▸ **TO BE DONE**
Copy out each of the lines below word for word, leaving out the pictures.

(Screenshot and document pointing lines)
———

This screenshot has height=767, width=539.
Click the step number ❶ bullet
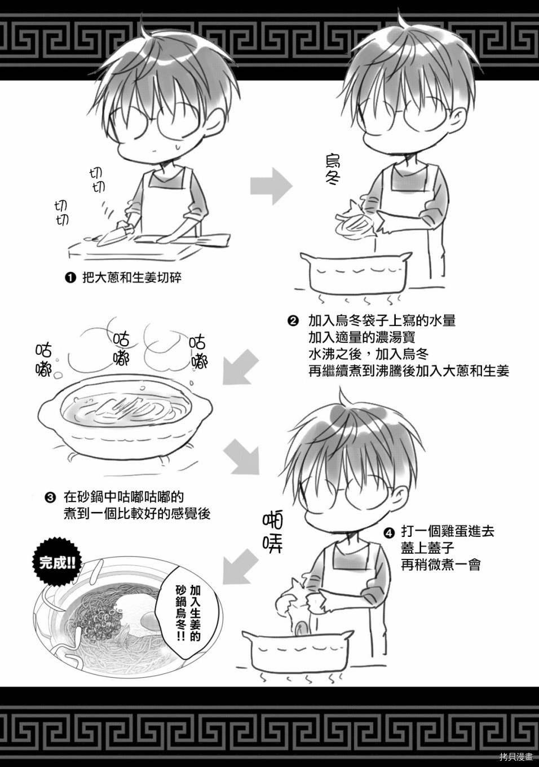70,277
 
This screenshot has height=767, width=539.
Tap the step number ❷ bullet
293,321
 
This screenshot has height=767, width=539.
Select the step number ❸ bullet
50,497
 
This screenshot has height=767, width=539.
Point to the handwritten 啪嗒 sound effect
273,534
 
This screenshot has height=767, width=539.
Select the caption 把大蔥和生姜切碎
132,277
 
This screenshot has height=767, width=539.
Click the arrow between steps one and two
271,186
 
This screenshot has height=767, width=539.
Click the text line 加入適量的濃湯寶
362,338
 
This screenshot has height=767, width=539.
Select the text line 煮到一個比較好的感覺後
137,514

———

▸ **ANSWER IN FULL**
This screenshot has height=767, width=539.
Click the step number ❶ bullet
70,277
 
This screenshot has height=767, width=539.
Tap the step number ❷ bullet
293,321
 
This screenshot has height=767, width=539.
Select the step number ❸ bullet
50,497
 
This screenshot has height=767, width=539.
Point to the handwritten 啪嗒 sound effect
273,534
 
This screenshot has height=767, width=539.
Select the caption 把大蔥和生姜切碎
132,277
 
This screenshot has height=767, width=539.
Click the arrow between steps one and two
271,186
 
This screenshot has height=767, width=539.
Click the text line 加入適量的濃湯寶
362,338
 
This screenshot has height=767, width=539.
Select the text line 煮到一個比較好的感覺後
137,514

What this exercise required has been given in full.